--- YOUR GOAL ---
Search the listing below for the word "icon" and copy each line where it appears.

*** Begin section ***

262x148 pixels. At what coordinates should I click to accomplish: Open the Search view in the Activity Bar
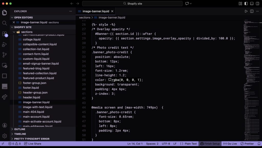tap(4, 23)
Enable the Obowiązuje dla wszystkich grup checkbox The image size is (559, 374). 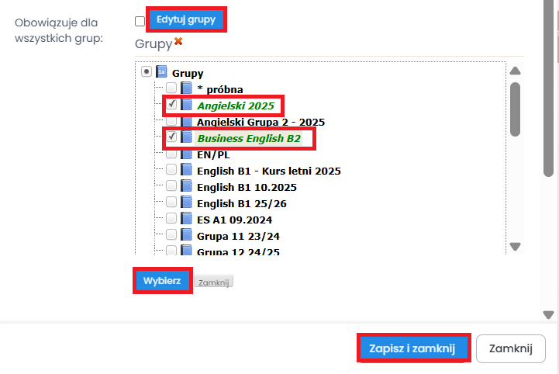[140, 21]
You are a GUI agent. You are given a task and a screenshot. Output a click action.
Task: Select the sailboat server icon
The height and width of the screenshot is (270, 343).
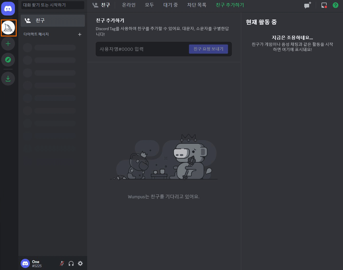tap(9, 28)
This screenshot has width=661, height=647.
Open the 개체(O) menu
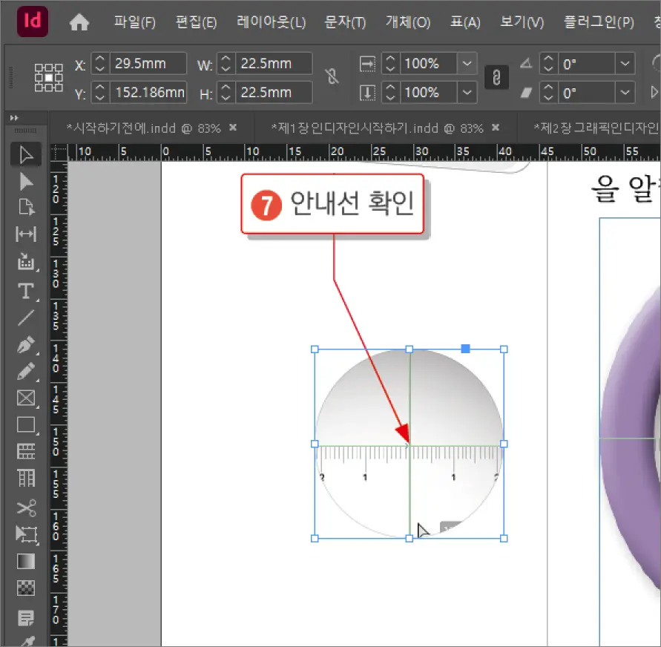[x=408, y=22]
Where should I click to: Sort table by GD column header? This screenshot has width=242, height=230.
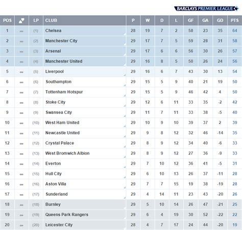tap(220, 20)
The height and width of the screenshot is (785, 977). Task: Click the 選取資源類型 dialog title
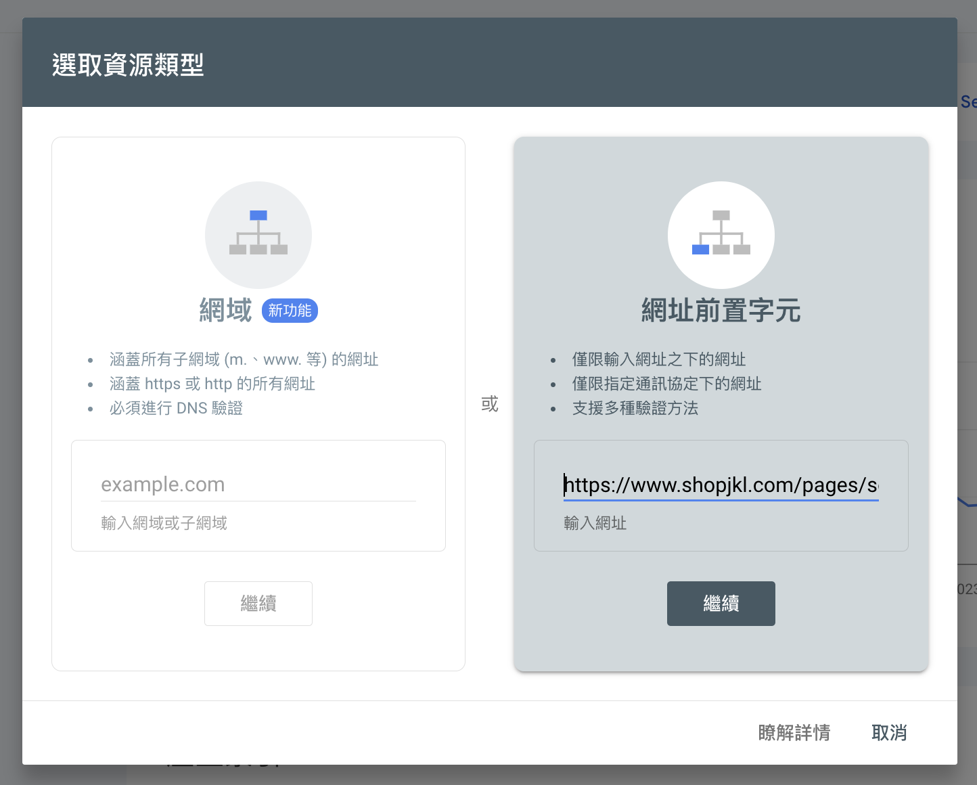pos(128,65)
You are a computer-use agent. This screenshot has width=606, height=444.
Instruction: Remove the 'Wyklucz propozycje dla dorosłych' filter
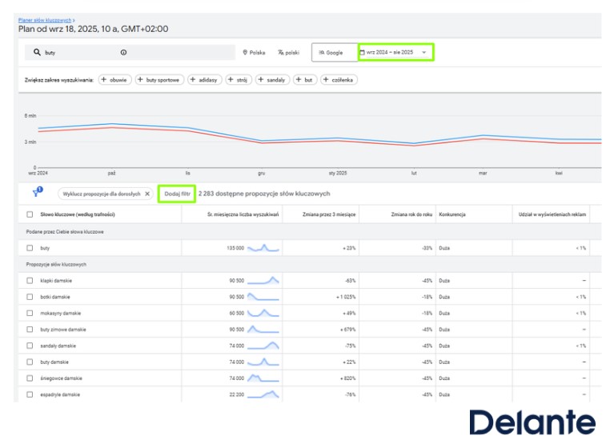pos(147,194)
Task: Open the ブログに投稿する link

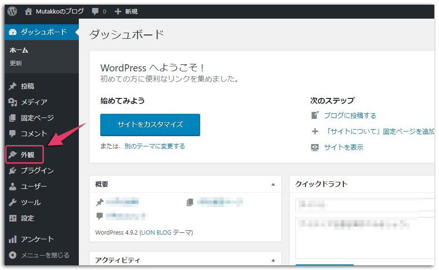Action: 350,116
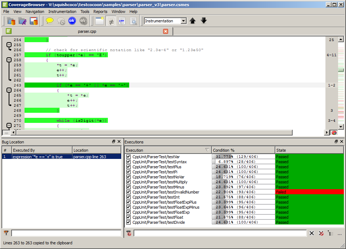The width and height of the screenshot is (346, 249).
Task: Toggle the testInvalidNumber execution checkbox
Action: pos(129,192)
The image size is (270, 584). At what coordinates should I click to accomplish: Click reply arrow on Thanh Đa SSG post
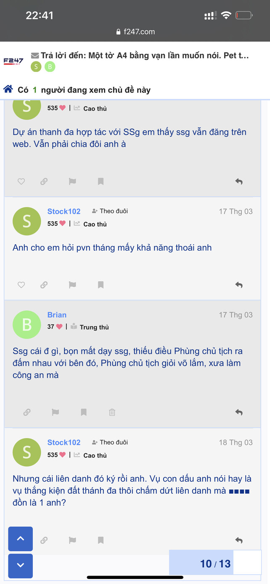(239, 181)
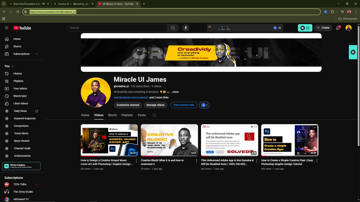Screen dimensions: 360x202
Task: Open the guide hamburger menu
Action: pyautogui.click(x=6, y=28)
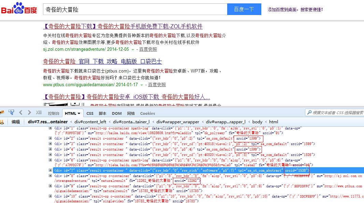The image size is (364, 203).
Task: Open the ZOL手机软件 download result link
Action: tap(123, 26)
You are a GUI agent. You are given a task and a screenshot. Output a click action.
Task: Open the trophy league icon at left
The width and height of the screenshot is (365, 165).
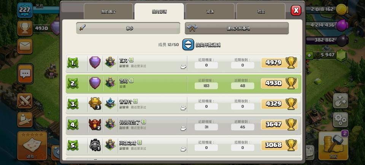pyautogui.click(x=25, y=28)
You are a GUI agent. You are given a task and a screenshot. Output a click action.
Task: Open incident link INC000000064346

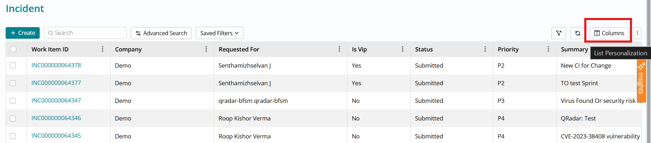click(x=56, y=118)
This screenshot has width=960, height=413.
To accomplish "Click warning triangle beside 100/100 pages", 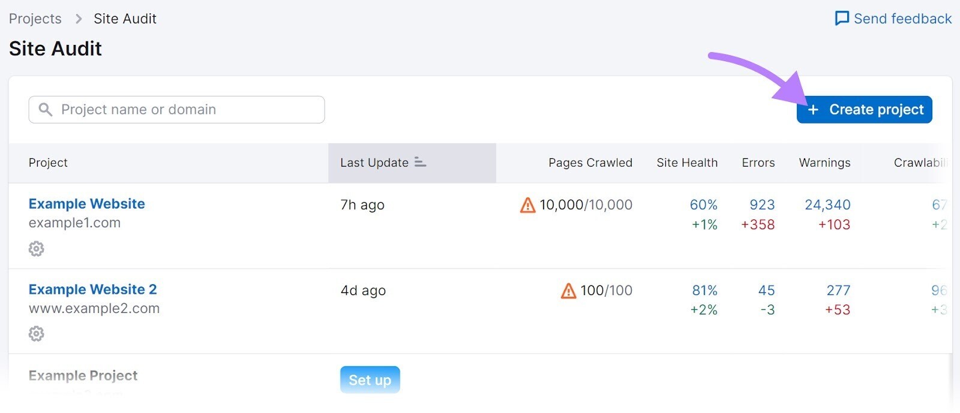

*** End section ***

--- RESULT OF THIS TASK ---
Task: Select the sailboat server icon
Task: Open the trophy league icon at left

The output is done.